- **Exercise requirements**
Please rescale the listing between the lines holding "Task: Click the 1079x1280 file info text" and "pyautogui.click(x=1761, y=1686)", inclusive: reproduce every line in that span, requests included, multiplying each answer coordinate by 1.2 and rounding to whole numbers with halves rounded up. Leave all other text in those lines unchanged.

(Target position listing)
____________

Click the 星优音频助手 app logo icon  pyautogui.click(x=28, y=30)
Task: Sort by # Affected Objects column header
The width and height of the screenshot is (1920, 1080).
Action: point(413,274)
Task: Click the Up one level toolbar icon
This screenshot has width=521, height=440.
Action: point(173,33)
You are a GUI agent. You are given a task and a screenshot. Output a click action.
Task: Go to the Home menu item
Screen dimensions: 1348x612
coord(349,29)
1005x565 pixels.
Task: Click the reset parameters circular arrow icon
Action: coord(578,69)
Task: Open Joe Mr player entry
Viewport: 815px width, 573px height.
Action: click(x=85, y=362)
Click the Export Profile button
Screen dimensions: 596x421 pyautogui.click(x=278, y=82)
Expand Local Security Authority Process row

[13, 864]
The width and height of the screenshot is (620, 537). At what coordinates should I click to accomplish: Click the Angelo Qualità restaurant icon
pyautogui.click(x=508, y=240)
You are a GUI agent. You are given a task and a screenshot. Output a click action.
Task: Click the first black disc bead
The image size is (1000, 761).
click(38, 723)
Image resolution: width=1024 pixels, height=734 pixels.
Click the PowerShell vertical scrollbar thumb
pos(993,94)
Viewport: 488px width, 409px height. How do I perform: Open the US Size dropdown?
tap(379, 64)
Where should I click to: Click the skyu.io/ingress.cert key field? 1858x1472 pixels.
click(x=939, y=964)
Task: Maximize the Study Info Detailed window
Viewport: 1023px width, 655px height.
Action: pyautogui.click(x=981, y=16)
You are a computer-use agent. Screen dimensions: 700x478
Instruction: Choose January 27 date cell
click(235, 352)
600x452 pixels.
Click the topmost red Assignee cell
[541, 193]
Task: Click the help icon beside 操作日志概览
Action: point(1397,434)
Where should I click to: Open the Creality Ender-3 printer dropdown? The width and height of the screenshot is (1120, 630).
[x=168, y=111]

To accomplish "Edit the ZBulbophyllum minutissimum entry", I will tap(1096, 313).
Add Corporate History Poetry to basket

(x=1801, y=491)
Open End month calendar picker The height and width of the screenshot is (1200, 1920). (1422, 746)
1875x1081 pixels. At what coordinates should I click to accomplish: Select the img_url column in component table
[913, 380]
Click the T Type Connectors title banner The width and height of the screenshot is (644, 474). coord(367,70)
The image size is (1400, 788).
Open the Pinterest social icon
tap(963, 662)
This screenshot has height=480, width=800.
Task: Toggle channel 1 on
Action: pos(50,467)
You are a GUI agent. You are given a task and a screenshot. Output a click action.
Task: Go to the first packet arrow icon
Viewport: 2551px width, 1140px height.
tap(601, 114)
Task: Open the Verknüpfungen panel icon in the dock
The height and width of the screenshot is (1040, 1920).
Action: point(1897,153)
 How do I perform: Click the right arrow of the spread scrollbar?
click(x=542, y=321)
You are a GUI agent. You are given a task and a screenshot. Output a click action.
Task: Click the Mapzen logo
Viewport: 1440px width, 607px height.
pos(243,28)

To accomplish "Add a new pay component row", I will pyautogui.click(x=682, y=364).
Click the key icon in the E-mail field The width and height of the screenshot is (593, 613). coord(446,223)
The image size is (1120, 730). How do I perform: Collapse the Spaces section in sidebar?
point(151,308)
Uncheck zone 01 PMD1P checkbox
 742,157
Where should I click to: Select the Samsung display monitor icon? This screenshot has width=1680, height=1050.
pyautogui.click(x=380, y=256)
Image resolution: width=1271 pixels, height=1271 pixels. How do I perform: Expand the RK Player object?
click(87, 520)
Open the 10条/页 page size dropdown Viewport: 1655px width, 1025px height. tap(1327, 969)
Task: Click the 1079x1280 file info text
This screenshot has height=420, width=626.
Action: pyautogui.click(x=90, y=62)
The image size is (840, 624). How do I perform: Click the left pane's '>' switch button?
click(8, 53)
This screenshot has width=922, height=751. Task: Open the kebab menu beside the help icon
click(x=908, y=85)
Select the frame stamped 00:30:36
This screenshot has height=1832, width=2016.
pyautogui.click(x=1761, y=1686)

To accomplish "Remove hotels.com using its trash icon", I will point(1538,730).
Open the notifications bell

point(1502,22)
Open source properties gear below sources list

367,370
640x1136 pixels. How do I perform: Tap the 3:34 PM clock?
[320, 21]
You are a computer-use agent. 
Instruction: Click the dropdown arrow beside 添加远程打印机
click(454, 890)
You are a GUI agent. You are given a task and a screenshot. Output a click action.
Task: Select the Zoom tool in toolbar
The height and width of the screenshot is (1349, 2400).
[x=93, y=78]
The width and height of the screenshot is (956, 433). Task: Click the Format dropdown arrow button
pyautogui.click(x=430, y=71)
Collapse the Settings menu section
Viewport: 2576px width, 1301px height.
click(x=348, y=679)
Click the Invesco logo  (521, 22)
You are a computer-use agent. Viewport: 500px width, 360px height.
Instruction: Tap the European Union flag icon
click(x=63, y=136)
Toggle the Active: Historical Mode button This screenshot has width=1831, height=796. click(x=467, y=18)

____________

- **Written answer**
Task: Click the 1079x1280 file info text
This screenshot has height=420, width=626.
Action: pyautogui.click(x=108, y=74)
The image size is (840, 624). How do I perform: Click the left pane's '>' switch button?
click(10, 64)
This screenshot has width=922, height=751. Task: Open the kebab menu beside the help icon
click(x=1090, y=102)
Select the frame stamped 00:30:36
This screenshot has height=1832, width=2016.
pyautogui.click(x=2113, y=2023)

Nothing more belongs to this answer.